Начинается самый невыносимый период: ощущение, как у покойника на собственных похоронах. Лежишь, все видишь (так иногда кажется про других), но даже цветок, лезущий в рот, не поправишь. Я не первый раз висел над землей, испробовав практически все отечественные парки самолетов, легко переносил болтанку, не «ахал», проваливаясь в воздушные ямы, никогда не волновался, когда вдруг несло паленой резиной в салоне, когда искрили двигатели, когда отказывал один мотор из двух, но ситуация нынешняя оказалась для меня и, кажется, для экипажа — форс-мажорной. И все же, пока летели до Москвы, летчики могли, если хотели, даже спать, доверившись автопилоту. Но теперь наступал для них самый ответственный и счастливый момент, требующий одного: работы. А вот мое созерцательное безделье — сущий ад для взрослого. Сильного и здорового человека, внезапно превращенного в ребенка, чья судьба всецело зависит от других и совершенно незнакомых людей.
Дурацкое и несправедливое положение.
Вижу: идем уже на второй круг. Потом еще один, третий. Понимаю: экипаж решает выработать как можно больше топлива, что архиважно перед посадкой на брюхо. Аэродром легко различаю по взлетно-посадочной полосе, отмеченной разноцветными лампочками, как бы бордюром окантовывающими полосу. То и дело теряю ее из виду, хотя во все глаза смотрю в иллюминатор: машина делает виражи, аэродром ползает под ногами ртутью, и это понятно.

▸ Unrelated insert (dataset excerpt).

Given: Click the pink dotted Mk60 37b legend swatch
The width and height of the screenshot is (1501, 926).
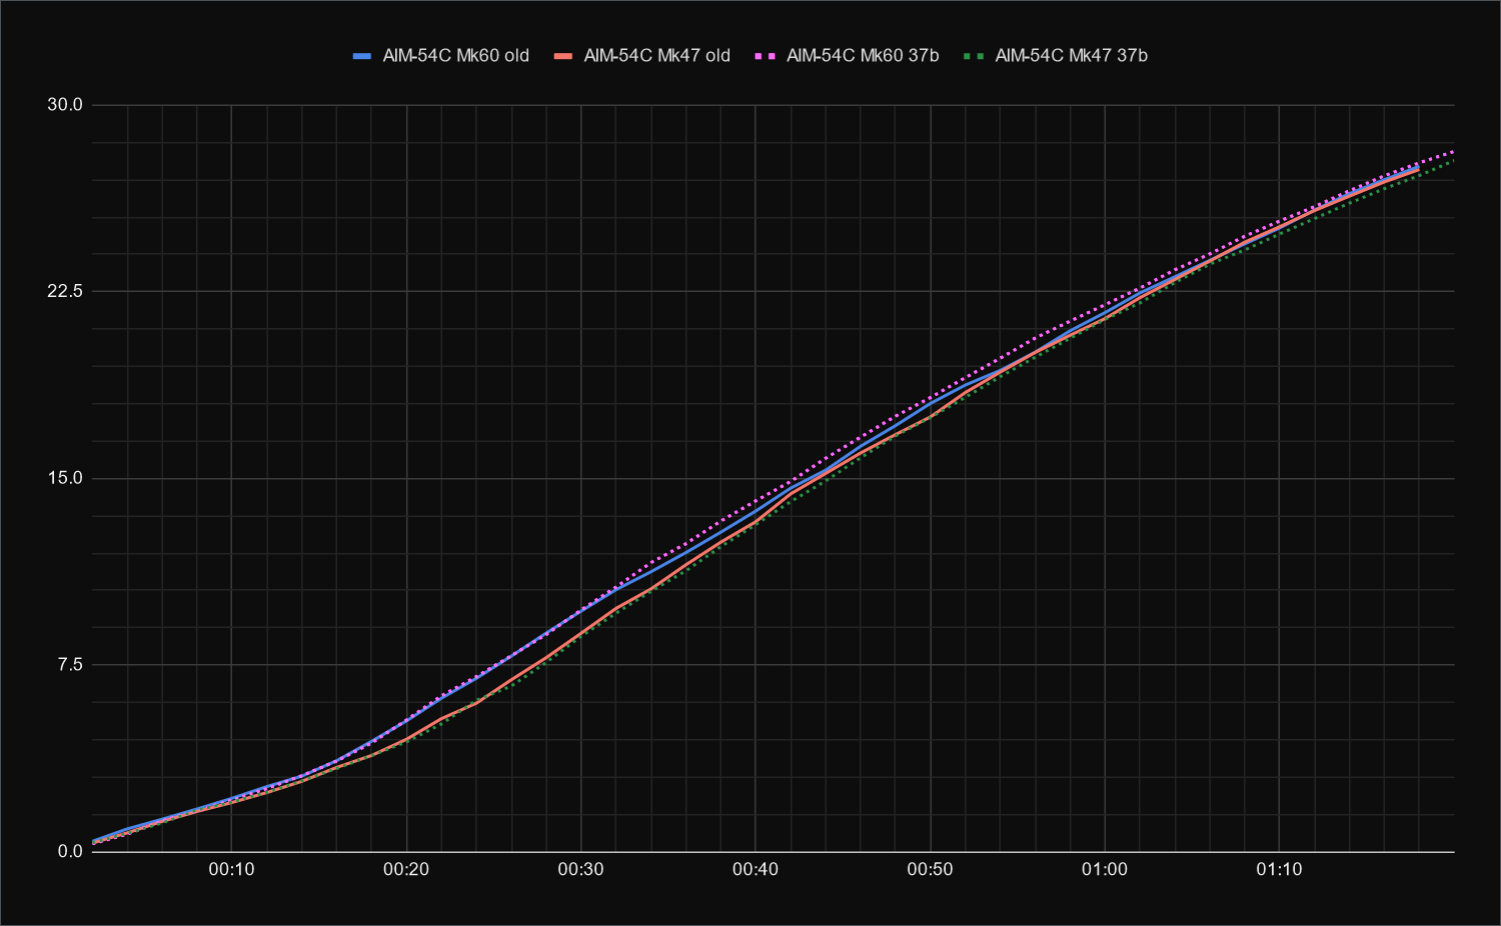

Надо не просто выйти на полосу, но и максимально верно и по количеству керосина в баках, но и по расстоянию до начала полосы. Чтобы тютелька в тютельку (не уверен, что правильно говорю терминологически, но по сути — верно). В салоне тишина. Какими флюидами пользуются пассажиры, но все же перенимают напряжение (боюсь, что мое!) экипажа. Стюардессы и стюард вместе с нами, за нашими спинами, где и надо быть по инструкции. Но они, думаю, пока еще ничего не знают, улыбаются. Даже знали бы, не показали виду, им не привыкать.